In general, I was under the assumption that objects created were created instantly, with a limit on mass that we should discuss. Maybe a couple tons or so?
Can we just say that there's some sort of force (perhaps divine) that prevents him from creating illicit substances or prevents such creations from existing long enough to be used?
They do happen instantly, when he's finished speaking. It is possible that the actual speaking could take a while, though. As noted: size/mass, complexity, and distance all increase difficulty. Presumably, speed (if created in motion) does as well, and making multiple objects (especially if dissimilar or not at least conceptually grouped).
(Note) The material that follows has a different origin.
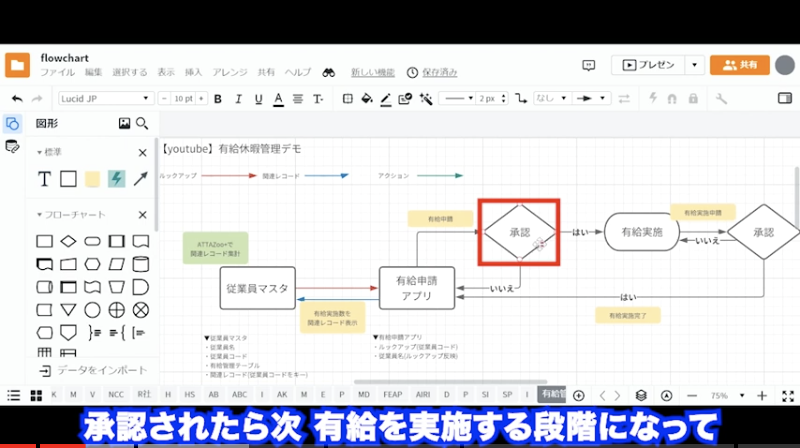
Task: Open the ファイル menu
Action: point(57,73)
Longer and more precise phrasing helps to some extent, but there are presumably limits he just can't surpass yet. (I am not trying to hide behind the fact that "it takes a long time" is less arduous a limitation when I'm writing than it would be to actually describe an object you want for five hours straight.)
So let's say if he might be able to create an object weighing a ton or two, it would have to be fairly uniform (like a big rock), pretty much within arm's reach, and not already moving (probably it should have to be on solid ground too). But he could pretty easily yell "Baseball!" and have it be flying at someone pretty damned fast, and most likely a deck of cards is easy enough. A fruit basket is...well, it obviously isn't gamebreaking but it would either take a while or he'd probably screw it up (whoops, all apples or it tastes funny). I'm going to assume that very large numbers of objects are hard even if they're small/simple because shouting a violent sandstorm at someone could get really broken.
There should probably be a hard minimum on how long it takes to make a permanent/real object, even if it's simple and no one would care. I mean, I don't think it should take an hour to make a real true apple, but the power needs to be in check somehow. (It is intentional that it might well be a hell of a lot faster than making an object by hand, but still.) I'm guessing he's supposed to ask someone before doing anything even slightly questionable.
I'm okay with just, say, going with the idea that Tommy's dad is capable of somehow investigating if Tommy's been doing anything he really shouldn't. And Tommy knows this, and probably doesn't know how it works or how to evade it. So nothing a moderately stern father would kick his ass for, which probably covers most serious abuses anyway. (It's possible he is occasionally in touch to make sure that dangerous-sounding objects are things the teachers already know about, i.e. that Tommy is only doing that stuff under supervision.)
Tenjin was, incidentally, known as a god of natural disasters before the scholarship thing eclipsed that in the general view of him. Presumably he would not actually strike his son with lightning, but it's the kind of thing that makes you respect the guy's potential anger.